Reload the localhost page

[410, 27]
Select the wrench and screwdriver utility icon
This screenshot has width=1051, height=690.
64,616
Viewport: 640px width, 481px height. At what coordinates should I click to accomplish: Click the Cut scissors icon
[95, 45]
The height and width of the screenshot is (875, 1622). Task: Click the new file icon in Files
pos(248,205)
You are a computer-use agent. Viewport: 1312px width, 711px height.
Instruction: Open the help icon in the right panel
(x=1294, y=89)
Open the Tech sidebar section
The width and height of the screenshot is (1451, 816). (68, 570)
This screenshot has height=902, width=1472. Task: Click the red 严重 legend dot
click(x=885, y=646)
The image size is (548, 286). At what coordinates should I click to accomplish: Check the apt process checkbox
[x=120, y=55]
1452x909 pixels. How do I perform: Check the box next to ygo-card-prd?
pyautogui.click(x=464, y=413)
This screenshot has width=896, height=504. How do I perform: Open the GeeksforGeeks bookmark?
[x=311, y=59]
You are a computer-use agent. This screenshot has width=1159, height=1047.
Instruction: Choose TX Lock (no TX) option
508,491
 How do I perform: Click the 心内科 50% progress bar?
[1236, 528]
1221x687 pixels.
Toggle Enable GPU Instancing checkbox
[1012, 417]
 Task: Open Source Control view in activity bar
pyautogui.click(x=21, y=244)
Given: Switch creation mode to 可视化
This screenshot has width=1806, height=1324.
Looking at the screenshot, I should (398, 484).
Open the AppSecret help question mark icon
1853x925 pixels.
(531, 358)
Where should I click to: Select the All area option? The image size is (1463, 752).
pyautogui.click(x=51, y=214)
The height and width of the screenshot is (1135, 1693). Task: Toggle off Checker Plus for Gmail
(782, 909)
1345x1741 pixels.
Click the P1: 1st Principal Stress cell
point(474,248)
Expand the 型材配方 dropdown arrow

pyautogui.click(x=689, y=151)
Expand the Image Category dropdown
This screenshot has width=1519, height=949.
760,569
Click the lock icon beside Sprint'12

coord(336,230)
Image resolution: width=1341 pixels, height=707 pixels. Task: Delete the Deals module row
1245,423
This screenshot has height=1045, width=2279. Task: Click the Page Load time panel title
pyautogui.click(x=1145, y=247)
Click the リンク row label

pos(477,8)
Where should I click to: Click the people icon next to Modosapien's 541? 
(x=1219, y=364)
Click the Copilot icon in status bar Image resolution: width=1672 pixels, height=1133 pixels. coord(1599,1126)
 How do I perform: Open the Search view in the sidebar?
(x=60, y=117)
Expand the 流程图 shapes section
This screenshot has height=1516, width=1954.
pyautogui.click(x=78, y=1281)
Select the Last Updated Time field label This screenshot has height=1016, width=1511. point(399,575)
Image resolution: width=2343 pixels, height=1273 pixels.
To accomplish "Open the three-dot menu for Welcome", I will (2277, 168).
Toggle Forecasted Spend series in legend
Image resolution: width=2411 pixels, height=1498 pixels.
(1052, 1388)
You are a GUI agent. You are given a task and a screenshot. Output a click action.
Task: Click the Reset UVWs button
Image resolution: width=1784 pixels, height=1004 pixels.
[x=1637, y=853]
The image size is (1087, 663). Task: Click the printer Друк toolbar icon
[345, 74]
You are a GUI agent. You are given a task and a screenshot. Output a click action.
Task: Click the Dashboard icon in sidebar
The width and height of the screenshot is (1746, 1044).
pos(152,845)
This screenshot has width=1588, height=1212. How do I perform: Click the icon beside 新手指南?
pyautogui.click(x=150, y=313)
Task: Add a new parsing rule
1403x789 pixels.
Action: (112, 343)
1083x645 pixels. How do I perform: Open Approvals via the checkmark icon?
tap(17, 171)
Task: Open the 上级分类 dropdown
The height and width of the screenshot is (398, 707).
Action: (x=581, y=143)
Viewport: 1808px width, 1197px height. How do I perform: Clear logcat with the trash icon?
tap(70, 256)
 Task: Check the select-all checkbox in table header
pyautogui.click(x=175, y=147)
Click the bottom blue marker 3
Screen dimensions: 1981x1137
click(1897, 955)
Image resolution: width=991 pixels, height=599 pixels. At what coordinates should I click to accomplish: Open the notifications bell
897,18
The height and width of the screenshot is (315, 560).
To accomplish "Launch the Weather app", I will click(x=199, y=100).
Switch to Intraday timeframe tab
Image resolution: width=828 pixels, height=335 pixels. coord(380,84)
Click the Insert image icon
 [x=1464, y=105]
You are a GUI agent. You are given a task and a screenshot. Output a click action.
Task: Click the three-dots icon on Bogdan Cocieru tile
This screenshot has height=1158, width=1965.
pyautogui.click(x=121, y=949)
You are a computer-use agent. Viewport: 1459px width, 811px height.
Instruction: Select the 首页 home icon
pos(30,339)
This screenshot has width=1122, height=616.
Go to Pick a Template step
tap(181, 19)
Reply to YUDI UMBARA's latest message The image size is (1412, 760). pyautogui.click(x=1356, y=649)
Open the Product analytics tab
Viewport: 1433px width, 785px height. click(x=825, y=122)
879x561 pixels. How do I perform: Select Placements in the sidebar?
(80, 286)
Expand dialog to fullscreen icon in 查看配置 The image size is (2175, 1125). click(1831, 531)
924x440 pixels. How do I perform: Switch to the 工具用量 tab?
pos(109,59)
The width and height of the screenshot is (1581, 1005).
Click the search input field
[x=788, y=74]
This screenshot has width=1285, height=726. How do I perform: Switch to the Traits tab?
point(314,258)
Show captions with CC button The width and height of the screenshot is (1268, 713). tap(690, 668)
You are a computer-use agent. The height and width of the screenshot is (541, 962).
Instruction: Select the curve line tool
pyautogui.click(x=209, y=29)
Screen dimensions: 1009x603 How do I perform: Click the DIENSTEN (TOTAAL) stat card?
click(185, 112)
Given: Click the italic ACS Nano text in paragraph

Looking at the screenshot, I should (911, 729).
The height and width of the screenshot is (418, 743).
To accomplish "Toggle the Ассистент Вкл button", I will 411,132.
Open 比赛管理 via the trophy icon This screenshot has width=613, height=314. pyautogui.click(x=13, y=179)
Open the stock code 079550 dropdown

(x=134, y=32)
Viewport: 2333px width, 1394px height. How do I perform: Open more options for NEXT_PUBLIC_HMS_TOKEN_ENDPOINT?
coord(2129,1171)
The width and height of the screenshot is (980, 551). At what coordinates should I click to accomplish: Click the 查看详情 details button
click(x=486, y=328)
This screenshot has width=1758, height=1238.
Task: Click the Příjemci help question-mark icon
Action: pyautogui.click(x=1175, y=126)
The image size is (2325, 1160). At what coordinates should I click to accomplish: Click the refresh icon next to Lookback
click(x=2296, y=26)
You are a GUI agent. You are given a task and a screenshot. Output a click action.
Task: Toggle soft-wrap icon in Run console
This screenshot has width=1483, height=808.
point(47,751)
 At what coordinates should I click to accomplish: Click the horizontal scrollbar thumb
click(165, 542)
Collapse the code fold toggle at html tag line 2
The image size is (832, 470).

--

When you retype the data above, start at its first line, stop after the line containing "You are a computer-use agent. Viewport: 1312px", and leave out everything else.

Reload the localhost page

[410, 27]
Select the wrench and screwdriver utility icon
This screenshot has width=1051, height=690.
64,616
Viewport: 640px width, 481px height. At what coordinates should I click to accomplish: Click the Cut scissors icon
[95, 45]
The height and width of the screenshot is (875, 1622). Task: Click the new file icon in Files
pos(248,205)
You are a computer-use agent. Viewport: 1312px width, 711px height.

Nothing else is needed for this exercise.